On the whole, I was probably more relieved than surprised to discover that you responded to my bet with affirmation (given my past failures to accurately identify shared beliefs :-). For the most part, I am pleased that — for the first time since our Epistemology — we have agreed on a Minimal Set of Shared Beliefs (MSSB), which renders my provocative questions mostly moot. To celebrate, I have rechristened them using [Mr. Balboa’s discarded :-] Roman numerals, and rounded up to ten:

I. Happiness is better than Suffering
II. Love is better than Hate
III. Truth is better than Falsehood
IV. Truth is compatible with both Love and Happiness
V. Love and Happiness are compatible with each other
VI. There are some good things about Christianity
VII. There are many things wrong with Christianity
VIII. It is both necessary and possible to improve upon Christianity
IX. Reason and Empirical Observation are both key to improving upon Christianity
X. The goal is maximize actual and potential Happiness while minimizing actual and potential Suffering

I’ve added “V” to complement “IV”, and added the metric of Universal Utilitarianism as “X”, but I trust this still meets with your approval, and clarifies our common “goals.”
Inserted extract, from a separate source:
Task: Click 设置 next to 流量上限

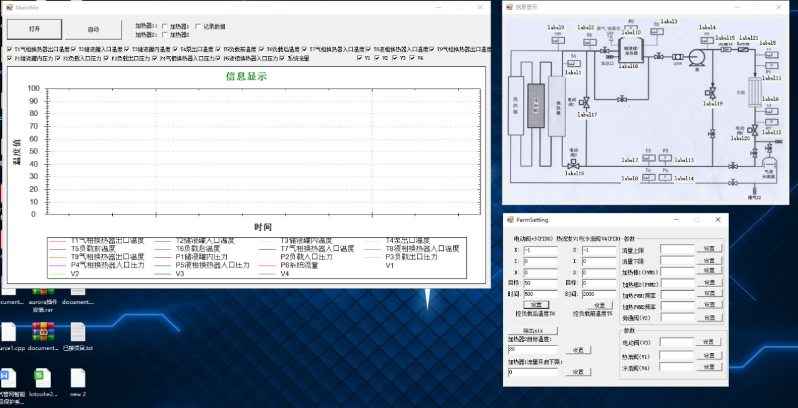Action: (709, 249)
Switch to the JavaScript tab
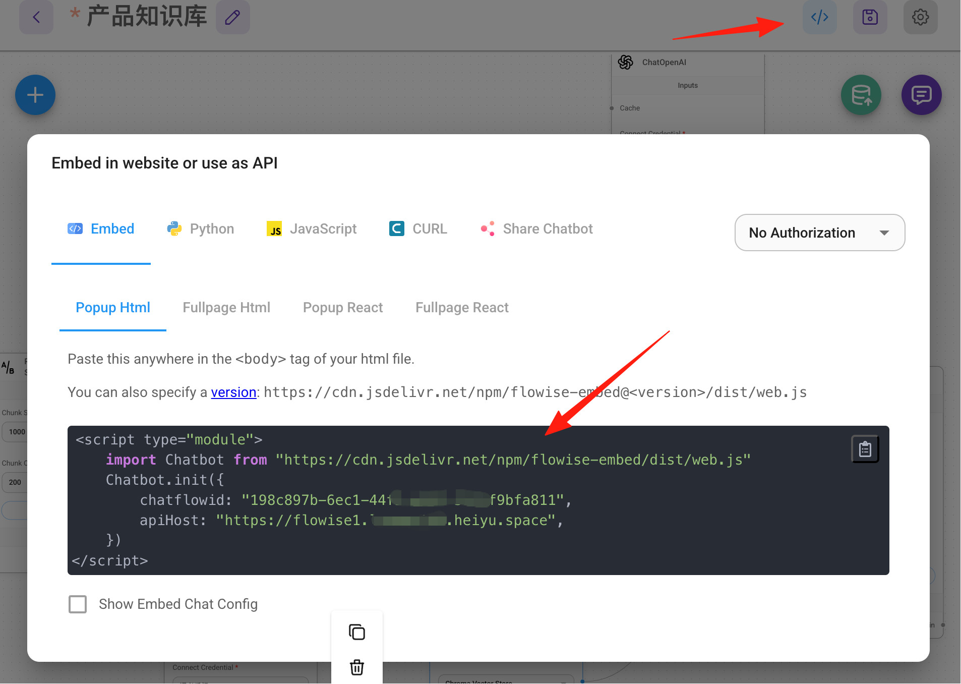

Now that we have a mutually-agreeed-upon Minimal Set of Shared Beliefs, let’s see if that can illuminate some of our previously perplexing posts; especially those about love

One question we can now ask is the relationship between the MSSB and my first Goalpost:

1. Belief in a transcendent moral purpose for the universe is as well-justified and essential for social inquiry as belief in the transcendent mathematical nature of the universe is for scientific inquiry.
1.
As often happens, this is one of those things which seems so obvious (to me) that it is very difficult to explain! Let me see if I can break my understanding down into concrete logical steps, to help me understand which (if any) you find controversial.

I believe that:

A. We need a set of assumptions comparable to the MSSB in order to support meaningful “social inquiry.”
B. Using a deistic hypothesis — that “the various systems encompassing humanity are the result of a benevolent Purpose”
(one sympathetic to human Reason, Virtue, and Happiness) — we can derive the
MSSB assumptions as theorems, rather than needing to state them as axioms
C. In science, a discrete list of facts is less powerful than a theory which explains them

In other words, if the MSSB is “well-justified and essential for social inquiry”, then I would argue that the “deistic hypothesis” [though not without its own problems] is even more so, at least under the usual rules of science.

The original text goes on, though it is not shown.